Stretta mortale dell'informazione
Fa tutto parte del tentativo del governo israeliano di mantenere uno stretto controllo sulle informazioni che escono dalla stampa. Recentemente, il governo ha utilizzato il metodo collaudato di incorporare i giornalisti all'interno delle unità militari; in cambio dell'accesso sul campo, i militari possono visionare i filmati ottenuti dai giornalisti (Nuovo arabo, 11/8/23). Israele si è anche mosso per criminalizzare il “consumo di materiale terroristico” (Al Jazeera, 11/8/23) e di chiudere i media ritenuti una minaccia alla sicurezza nazionale (Federazione internazionale dei giornalisti, 10/20/23). NBC (11/11/23) ha riferito che il governo israeliano ha "represso trasmissioni, resoconti e post sui social media che" sono considerati "una minaccia alla sicurezza nazionale o a sostegno delle organizzazioni terroristiche dopo l'assalto di Hamas del 7 ottobre".
Come la pubblicazione israeliana + 972 (9/18/23) ha sottolineato che, prima dello scoppio dell'attuale guerra, la censura del governo israeliano era effettivamente diminuita, ma ha comunque riscontrato che nel 2022 la
La censura militare israeliana ha bloccato la pubblicazione di 159 articoli su vari media israeliani e ha censurato parti di altri 990. Nel complesso, i militari hanno impedito che le informazioni fossero rese pubbliche in media tre volte al giorno, oltre all’effetto agghiacciante che L’esistenza stessa della censura impone al giornalismo indipendente di cercare di scoprire le carenze del governo.

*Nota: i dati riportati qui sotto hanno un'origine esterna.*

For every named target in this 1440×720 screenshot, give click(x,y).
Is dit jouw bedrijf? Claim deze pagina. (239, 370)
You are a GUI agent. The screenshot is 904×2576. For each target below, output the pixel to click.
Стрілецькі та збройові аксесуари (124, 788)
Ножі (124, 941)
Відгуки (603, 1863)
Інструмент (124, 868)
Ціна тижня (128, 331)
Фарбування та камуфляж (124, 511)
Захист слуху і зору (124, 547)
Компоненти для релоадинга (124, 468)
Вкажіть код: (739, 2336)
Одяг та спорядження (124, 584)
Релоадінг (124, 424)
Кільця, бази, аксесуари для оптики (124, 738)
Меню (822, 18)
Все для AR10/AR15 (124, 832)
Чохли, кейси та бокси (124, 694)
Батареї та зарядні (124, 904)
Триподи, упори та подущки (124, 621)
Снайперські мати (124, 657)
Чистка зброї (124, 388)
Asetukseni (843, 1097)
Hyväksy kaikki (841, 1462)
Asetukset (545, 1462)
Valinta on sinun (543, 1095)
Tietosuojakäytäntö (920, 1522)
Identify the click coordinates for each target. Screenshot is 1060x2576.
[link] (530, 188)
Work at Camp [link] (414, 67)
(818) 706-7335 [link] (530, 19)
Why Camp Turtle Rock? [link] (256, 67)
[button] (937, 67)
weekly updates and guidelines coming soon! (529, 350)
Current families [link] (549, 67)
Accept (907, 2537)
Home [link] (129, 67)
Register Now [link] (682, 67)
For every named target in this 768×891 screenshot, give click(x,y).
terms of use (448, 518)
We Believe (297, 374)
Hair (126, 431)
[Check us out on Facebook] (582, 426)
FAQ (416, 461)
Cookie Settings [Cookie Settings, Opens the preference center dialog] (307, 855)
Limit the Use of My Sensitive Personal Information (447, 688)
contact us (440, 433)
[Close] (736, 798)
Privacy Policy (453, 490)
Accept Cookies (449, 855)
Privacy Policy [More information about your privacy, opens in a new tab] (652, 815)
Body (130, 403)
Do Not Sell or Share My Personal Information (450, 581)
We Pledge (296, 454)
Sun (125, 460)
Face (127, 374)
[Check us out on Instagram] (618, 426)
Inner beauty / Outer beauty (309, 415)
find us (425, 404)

Mentre a Israele piace pensare a se stesso come un bastione dell’illuminismo occidentale in un mare di nazioni arretrate, questa tendenza anti-media nel paese lo rende più simile ai suoi vicini di quanto i suoi sostenitori vorrebbero credere.
Nel caso della morte della famosa corrispondente britannica Marie Colvin, un giudice ha stabilito che lei era stata intenzionalmente presa di mira dal regime di Assad per aver dato voce alle fazioni dell'opposizione (BBC, 1/31/19). L’Egitto detiene frequentemente giornalisti per il presunto reato di collaborazione con organizzazioni sovversive e potenze straniere (Reporter Senza Frontiere, 6/30/23). Il tasso di incarcerazione dei giornalisti da parte del governo turco è accelerato (Voce dell'America, 12/15/22), e l’anno scorso il governo “ha arrestato 11 giornalisti affiliati a media filo-curdi per i loro presunti legami con militanti curdi” (AP, 10/25/22).
Questo è il club a cui appartiene Israele. E tale ostilità verso la libertà di stampa rende più difficile per i giornalisti fornire un resoconto chiaro ed equo sul conflitto in Medio Oriente. E questo è il punto. L’insinuazione che i media che riferiscono liberamente sul conflitto Israele/Palestina siano agenti antisionisti ha lo scopo di mantenere la situazione avvolta nella nebbia.